[Source records Boundary: Start]

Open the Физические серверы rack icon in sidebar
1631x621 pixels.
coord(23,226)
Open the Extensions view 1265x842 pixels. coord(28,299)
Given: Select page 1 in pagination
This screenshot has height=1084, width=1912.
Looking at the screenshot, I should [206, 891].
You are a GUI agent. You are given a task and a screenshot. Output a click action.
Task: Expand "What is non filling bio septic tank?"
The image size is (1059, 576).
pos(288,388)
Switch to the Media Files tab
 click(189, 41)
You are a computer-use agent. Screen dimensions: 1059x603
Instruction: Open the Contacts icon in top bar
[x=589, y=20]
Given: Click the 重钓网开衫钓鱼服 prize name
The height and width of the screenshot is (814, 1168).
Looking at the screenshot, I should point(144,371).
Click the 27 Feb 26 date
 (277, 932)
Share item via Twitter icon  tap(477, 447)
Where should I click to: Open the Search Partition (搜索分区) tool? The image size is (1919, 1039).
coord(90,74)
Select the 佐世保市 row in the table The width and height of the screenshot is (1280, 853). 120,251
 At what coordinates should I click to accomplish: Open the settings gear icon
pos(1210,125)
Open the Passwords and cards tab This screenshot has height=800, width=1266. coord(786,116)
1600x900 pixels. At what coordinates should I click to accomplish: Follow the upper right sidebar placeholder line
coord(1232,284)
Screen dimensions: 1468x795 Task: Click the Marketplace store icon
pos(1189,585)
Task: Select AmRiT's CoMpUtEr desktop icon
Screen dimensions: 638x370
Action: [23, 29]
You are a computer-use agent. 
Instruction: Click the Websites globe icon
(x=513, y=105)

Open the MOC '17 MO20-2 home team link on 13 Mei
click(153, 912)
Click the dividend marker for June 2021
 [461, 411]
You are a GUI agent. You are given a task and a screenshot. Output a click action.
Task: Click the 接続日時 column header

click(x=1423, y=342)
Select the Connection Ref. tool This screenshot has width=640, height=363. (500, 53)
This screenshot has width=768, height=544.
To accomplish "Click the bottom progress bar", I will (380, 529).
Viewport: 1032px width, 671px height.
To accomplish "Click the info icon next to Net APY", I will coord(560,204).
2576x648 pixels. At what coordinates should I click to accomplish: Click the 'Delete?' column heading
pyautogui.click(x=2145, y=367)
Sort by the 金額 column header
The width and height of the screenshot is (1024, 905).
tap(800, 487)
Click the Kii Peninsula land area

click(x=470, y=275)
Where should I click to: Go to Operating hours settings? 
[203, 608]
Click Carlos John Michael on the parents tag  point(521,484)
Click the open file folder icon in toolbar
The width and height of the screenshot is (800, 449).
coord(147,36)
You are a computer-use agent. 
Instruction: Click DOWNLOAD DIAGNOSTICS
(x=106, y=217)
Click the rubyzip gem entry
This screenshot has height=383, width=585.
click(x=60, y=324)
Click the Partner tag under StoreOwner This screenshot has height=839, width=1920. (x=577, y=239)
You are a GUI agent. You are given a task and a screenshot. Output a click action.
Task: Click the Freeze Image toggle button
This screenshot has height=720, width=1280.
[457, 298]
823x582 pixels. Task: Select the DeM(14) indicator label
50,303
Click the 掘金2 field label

[Source records Boundary: End]

Copy out each line carrying the string "will" from the data.

To accomplish "Click the bottom progress bar", I will (380, 529).
To accomplish "Click the info icon next to Net APY", I will coord(560,204).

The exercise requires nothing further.